Sydney, 4 December 2012 — Jesuit Refugee Service (JRS) Australia is alarmed and concerned by the Australian government’s decision to apply the “no advantage” test to asylum seekers who arrive in Australia by boat and are released into the community.
“The decision to place asylum seekers in the community with no work rights and limited assistance is a retrograde step”, said Fr. Aloysious Mowe, SJ, JRS Australia’s Director. “It is ultimately harmful— not just to the asylum seekers, but also to the countries where they could potentially be resettled once their claims have been recognised”, Mowe said.
No protection for refugees or asylum seekers. The “no advantage test” denies protection visas to refugees and asylum seekers until they have undergone regional processing for resettlement, which can take years.
During this time they will have ‘bridging visas’ which prohibit them from working and only give a subsistence allowance that is not enough to cover food and rent. Those on bridging visas can also be deported to Nauru or Manus for offshore processing at any moment.
The Minister of Immigration announced at the end of November that all asylum seekers arriving after August 13, when the government’s expert panel on asylum seekers report was released, will be subject to the test.
It applies to asylum seekers and refugees in both offshore processing centres on Nauru and Manus, and to those who have been released into the community since offshore centres are unable to accommodate the upwards of 2,000 new arrivals since August.
Forbidden from employment. “Denying asylum seekers the right to work for up to five years, even when they have been recognised as refugees with valid claims for Australian protection, will make the lives of already vulnerable people more miserable.
“The policies deprive people of their dignity and force them to be a burden on the Australian taxpayer. They will be robbed of the opportunity to improve their work skills, and this in turn will rebound on the communities where they are eventually resettled or returned.
“Desperate asylum seekers forced into destitution by the government will turn to refugee agencies for help, but agencies such as ours are already overstretched.
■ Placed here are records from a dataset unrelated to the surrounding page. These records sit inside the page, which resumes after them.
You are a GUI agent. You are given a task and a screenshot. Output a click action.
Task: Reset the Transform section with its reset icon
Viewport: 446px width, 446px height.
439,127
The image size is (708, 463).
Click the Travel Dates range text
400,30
With our limited resources, we will have to turn away far more asylum seekers than we will be able to assist.”
Fr. Mowe stated that the “no advantage” test is based on the wish for political expedience but does not adequately address the needs of the current situation. “The members of the expert panel should, in the light of all the information available, recant their recommendation that such a test be applied.
Fr. Mowe cited a letter written to the Minister for Immigration by the United Nations High Commissioner for Refugees, Mr António Guterres, where he made it clear that “there is no ‘average’ time for resettlement”, and that resettlement cases are prioritised according to vulnerability and need.
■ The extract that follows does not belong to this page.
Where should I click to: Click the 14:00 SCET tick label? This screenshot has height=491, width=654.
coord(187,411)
“Australia is not just walking away from its responsibilities under the UN Refugees Convention: it is sprinting away at great speed”, said Mowe. “Asylum seekers should not be punished because they come here by boat. The Convention says that refugees may not be penalised for their mode of entry into a country.
“Neither should they be punished to act as an example or a deterrent to others. Australia is no longer treating these asylum seekers as human beings with inherent rights and dignity, but as passive instruments of a policy of deterrence.
“As one of the few signatories to the Refugees Convention in this region, Australia should be acting as a beacon of protection for asylum seekers and refugees. Instead, it is showing how to deter desperate people from seeking asylum, and to punish those who do.